**DOCUMENT SEGMENT:**
Start of Block
In contrast to the MBM, the MDI assesses whether a household experiences poverty by counting how many goods and services, or social activities, it is deprived of. Some of the 11 categories include access to sufficient protein in the diet, being able to pay bills on time, and the ability to keep the home at a comfortable temperature year-round.

The report makes the case that a household that is deprived of two or more of these items experiences poverty, regardless of income level. According to the report’s authors, this measuring stick appears to be “more consistent with the current experiences of food banks, the reported incidence of hunger, and other symptoms of economic distress.”

Using the MDI, the authors conducted a survey of 4,625 Canadian residents. They found that about 25 percent of respondents experienced at least two deprivation items, and 17 percent of respondents experienced three or more deprivation items. Out of a population of approximately 41 million, this would translate to around 10.25 million Canadians living in poverty.
End of Block
**WHAT YOU WILL DO:**
A – Answer these questions using the passage on measuring poverty in Canada:
(i) How many categories of deprivation does the MDI cover?
(ii) How many of these items must a household lack to count as experiencing poverty, according to the report?
(iii) How many Canadian residents took part in the authors' survey?
B – Extend the passage on measuring poverty in Canada, beginning right after its last sentence.

**RECORD SET:**
Start of Block
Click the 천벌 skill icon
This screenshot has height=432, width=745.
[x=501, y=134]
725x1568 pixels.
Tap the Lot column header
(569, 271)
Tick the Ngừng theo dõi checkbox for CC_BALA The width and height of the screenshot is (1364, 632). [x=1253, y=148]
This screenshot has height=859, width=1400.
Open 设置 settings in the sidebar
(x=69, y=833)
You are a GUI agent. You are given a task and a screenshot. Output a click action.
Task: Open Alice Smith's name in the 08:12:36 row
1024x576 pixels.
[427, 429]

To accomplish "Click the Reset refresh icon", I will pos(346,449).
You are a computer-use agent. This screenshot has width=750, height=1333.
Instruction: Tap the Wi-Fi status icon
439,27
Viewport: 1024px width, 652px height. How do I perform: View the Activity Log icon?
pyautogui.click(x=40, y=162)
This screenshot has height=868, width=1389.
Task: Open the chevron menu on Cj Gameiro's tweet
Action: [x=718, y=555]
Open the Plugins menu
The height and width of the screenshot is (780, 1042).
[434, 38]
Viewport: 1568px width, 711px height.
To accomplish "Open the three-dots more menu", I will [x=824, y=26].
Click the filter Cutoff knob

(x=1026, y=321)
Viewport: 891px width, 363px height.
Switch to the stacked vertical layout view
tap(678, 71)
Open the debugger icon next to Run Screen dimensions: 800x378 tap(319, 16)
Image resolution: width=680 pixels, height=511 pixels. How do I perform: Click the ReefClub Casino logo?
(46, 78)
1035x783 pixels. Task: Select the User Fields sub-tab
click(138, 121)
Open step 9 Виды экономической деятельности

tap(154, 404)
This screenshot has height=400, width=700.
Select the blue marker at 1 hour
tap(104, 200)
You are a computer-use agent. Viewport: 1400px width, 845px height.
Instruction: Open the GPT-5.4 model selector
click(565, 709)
End of Block
**ANSWERS BY ITEM:**
A –
(i) 11
(ii) Two or more
(iii) 4,625

B –
Only 62.6 percent of respondents reported having zero deprivation items. Extrapolated to the entire population, 37 percent of Canadians go without at least one core necessity. This is a significant indicator of social distress and echoes numerous reports over the past several years showing that half of all Canadians live paycheck to paycheck.

By comparison, Statistics Canada’s poverty figures in 2021 using the MBM model found that 7.4 percent of the population experienced poverty. Government figures show the prevalence of poverty at 10.3 percent in 2019, dropping to 6.4 percent in 2020 as a result of the limited government financial aid made available during the first few years of the COVID-19 pandemic, before rising again as aid was pulled back and inflation surged.

The government stimulus payments were cut off as early as possible and remained inadequate to providing recipients a decent standard of living. The fact that they nonetheless reduced official poverty figures underlines just how little millions of Canadians have to live on at the best of times. Governments at every level wasted no time in dismantling life-saving pandemic safety measures, railroading millions of workers back to work, where millions caught and continue to be infected with the deadly SARS-CoV-2 virus.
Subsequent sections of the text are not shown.